Streaming music services’ share of total music revenues is bigger than ever. According to a year-end report from the RIAA, revenues from streaming services grew nearly 20% in 2019 to $8.8 billion, accounting for 79.5% of all recorded music revenues.
According to the RIAA, the U.S. streaming market in 2019 was larger than the entire U.S. recorded music market just two years ago.
At which point we have to look back to that Spotify launch in 2011 in the US, and wonder not so much if, as when Spotify Audiobooks will take off.
US and other Anglophone publishers have been complacent so far in handing to Amazon’s Audible the level of control they went on to regret with ebooks. But for how much longer?

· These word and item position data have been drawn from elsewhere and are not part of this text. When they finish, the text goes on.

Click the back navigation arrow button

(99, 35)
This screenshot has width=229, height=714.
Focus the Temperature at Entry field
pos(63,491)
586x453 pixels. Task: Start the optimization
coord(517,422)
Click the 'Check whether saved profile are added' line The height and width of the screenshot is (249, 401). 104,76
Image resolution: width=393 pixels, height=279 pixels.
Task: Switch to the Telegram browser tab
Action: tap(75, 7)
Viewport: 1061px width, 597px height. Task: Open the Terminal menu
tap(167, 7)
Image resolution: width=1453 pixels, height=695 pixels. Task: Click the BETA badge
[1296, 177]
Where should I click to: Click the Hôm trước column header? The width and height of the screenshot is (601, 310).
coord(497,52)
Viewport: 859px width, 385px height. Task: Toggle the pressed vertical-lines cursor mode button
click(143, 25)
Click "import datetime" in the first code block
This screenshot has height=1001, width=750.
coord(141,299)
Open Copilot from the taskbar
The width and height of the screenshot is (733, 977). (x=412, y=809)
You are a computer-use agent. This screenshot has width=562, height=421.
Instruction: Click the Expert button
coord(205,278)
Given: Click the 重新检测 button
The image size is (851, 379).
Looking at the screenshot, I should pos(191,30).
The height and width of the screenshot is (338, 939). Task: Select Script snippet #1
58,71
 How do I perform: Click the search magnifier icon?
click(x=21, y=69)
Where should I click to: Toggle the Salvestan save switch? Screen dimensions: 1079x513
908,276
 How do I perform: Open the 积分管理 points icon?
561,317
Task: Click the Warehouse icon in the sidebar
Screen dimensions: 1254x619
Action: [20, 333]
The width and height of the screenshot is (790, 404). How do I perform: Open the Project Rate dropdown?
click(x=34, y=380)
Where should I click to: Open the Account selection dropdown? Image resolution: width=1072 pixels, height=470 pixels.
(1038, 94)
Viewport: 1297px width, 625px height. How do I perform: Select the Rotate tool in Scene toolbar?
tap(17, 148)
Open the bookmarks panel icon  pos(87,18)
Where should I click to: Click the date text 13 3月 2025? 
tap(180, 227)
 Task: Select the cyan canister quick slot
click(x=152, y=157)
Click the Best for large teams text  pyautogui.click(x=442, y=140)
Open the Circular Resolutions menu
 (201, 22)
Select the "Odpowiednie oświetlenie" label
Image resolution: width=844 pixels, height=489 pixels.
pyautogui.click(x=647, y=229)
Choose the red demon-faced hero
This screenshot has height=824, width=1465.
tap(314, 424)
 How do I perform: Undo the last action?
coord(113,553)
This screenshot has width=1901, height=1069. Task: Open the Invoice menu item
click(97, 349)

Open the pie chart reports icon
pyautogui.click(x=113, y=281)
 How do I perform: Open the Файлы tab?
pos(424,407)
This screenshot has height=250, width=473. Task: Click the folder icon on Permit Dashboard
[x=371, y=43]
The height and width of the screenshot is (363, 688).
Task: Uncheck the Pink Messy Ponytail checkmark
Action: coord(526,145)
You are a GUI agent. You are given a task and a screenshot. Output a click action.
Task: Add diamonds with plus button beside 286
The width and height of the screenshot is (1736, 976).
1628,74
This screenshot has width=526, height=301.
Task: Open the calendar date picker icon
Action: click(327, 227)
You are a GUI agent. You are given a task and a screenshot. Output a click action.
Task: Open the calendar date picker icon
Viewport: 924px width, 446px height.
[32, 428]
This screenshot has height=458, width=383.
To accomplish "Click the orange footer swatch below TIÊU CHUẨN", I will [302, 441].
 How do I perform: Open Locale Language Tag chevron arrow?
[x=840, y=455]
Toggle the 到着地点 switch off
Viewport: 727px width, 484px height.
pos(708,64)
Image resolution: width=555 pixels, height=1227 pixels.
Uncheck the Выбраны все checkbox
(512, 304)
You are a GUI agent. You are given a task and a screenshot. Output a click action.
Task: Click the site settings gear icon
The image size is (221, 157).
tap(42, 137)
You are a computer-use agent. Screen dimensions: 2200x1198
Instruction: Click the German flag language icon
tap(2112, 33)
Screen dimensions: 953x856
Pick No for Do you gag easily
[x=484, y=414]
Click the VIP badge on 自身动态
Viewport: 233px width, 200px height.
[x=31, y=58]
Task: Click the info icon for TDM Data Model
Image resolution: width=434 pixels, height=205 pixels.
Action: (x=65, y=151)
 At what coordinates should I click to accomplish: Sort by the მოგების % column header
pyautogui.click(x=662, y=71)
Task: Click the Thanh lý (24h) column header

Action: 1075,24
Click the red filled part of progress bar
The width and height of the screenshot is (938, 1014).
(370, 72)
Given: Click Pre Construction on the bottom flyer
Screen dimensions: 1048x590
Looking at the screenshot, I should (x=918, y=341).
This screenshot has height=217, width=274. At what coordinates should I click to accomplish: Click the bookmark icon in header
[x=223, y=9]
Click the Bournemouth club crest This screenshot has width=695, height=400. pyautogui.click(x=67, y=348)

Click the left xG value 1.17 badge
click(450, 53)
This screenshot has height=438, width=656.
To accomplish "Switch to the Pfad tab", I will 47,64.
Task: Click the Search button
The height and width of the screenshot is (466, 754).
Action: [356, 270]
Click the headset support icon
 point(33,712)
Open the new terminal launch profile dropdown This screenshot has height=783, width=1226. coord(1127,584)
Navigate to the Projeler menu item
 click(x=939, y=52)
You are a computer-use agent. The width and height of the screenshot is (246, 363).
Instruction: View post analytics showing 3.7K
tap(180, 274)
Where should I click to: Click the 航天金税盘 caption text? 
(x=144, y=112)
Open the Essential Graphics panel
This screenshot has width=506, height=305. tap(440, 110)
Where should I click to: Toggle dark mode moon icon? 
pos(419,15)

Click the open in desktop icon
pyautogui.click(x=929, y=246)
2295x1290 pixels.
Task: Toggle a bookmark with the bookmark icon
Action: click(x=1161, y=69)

Spotify’s consumer-base of proven unlimited-subscription fans is going to turn heads, for sure. Publishers know in their hearts that letting Audible have control of the audiobook market is going to backfire one day.
And they also know that the Audible model of one credit per month subscription has its downsides. Not least that the unlimited subscription model is far more attractive to consumers.
They also know that the unlimited model opens up backlist revenue opportunities like no other.
That’s not so important right now, when publishers are still catching up with audio for their frontlist titles. But the time is not that far off where mature-market publishers are going to look again at the unlimited model, grasp that revenue and profit are not the same thing and that big revenue with less profit isn’t such a great idea, and start switching allegiance. This is business, after all, and money talks.
As Spotify and others grab more “Big Pub” title share so Audible, comfortable now with its credit-subscription model, will simply introduce its own unlimited model to retain its customer-base.
It’s at that point that the ripples from the quake about to happen will finally reach shore.
Make no mistake. The seismic shift is already underway.